Blames Others For Mistakes (Or To Hide Mistakes)
This is a very sensitive topic because the problem with this habit is that the implication is far reaching and the effects can be devastating. As a matter of fact, there is always a thin line between blaming people and lying. With children, it can be as simple a case as blaming another sibling for their naughty actions to, more seriously, implicating another in an allegedly heinous act. This habit should neither be nurtured, encouraged nor tolerated in children. However, there are far too many adults that have this habit ingrained in their mental psyche. The most common example of this is in the workplace. I had a CEO’s PA blame me for paperwork that she misplaced so that she could be spared his wrath. That naturally put me in a terrible predicament. There is a deeply entrenched level of selfishness involved in acts such as these because the person only considers protecting themself at the expense of someone else’s reputation or physical and emotional wellbeing. As adults, we may label acts like these as ‘self preservation’ but what it really is, is cowardice. It’s this sort of habit that has caused accidental deaths, wrongful incarcerations or people being vilified without cause. However, most importantly, this also involves a considerable level of self-denial. Until those adults can take responsibility for their actions or identify what part they played in problematic situations, only then can they truly look to becoming a better person.
The Good Side
There is a lot more that could be said about this matter but this would overlook the fact that children are fundamentally innocent and do become products of their environment.

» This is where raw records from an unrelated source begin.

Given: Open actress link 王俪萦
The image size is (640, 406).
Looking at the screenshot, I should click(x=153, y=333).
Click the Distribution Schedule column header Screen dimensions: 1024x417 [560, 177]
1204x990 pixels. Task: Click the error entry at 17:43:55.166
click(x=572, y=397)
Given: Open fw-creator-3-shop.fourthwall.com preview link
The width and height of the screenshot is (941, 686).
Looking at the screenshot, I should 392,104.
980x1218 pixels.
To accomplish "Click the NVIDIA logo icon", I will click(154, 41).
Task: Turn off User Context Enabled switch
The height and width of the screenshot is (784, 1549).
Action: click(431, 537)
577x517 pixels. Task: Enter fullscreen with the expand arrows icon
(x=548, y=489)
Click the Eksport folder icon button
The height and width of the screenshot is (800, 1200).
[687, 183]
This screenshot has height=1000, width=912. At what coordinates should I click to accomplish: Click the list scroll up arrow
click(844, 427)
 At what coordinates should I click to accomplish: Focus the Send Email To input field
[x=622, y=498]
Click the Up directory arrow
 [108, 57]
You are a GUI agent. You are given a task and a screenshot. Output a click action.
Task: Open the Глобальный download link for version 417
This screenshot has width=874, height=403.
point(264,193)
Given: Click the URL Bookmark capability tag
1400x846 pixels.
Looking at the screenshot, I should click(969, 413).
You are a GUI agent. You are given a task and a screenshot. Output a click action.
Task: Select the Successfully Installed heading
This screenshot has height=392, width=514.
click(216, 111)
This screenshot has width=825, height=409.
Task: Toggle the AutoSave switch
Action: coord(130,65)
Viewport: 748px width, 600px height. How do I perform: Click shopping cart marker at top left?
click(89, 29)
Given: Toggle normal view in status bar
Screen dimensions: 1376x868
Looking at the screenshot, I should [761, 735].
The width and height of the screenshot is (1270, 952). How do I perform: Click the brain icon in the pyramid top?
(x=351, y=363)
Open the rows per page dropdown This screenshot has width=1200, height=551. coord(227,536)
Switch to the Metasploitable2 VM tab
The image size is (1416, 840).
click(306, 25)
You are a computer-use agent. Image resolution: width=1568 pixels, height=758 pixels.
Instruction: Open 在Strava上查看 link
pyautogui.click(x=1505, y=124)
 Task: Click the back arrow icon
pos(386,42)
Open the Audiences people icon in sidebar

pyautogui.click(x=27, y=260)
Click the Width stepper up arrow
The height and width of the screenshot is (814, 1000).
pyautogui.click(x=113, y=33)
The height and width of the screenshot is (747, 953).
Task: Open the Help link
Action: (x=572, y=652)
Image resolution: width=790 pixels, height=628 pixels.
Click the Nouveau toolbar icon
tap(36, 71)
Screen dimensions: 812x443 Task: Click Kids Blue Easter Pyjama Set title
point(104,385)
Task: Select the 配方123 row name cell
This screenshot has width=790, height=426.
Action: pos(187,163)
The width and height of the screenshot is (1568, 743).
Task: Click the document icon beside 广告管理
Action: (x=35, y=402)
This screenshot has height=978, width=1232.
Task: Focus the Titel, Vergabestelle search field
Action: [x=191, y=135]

I’m always amazed at how severely I could reprimand my nephew but he would still be so forgiving that minutes later he would be chatting away freely about his day at school. That ability to accept discipline yet forgive the uncomfortable way it was administered is something that not even I can do easily. To have a child run into your arms, not because you brought something for them but because you are physically present, is a beautiful demonstration of love and people in relationships could learn a lot from such a simple gesture. Children smile easily, laugh heartily and are an open book. There are no hidden agendas, innuendos or underlying meanings in their interactions. A lot of us, along the way, have become hardened by years of hurt, pain, betrayal and disappointment but we should look to recapture that youthful vigour and optimism that we were all blessed with as children.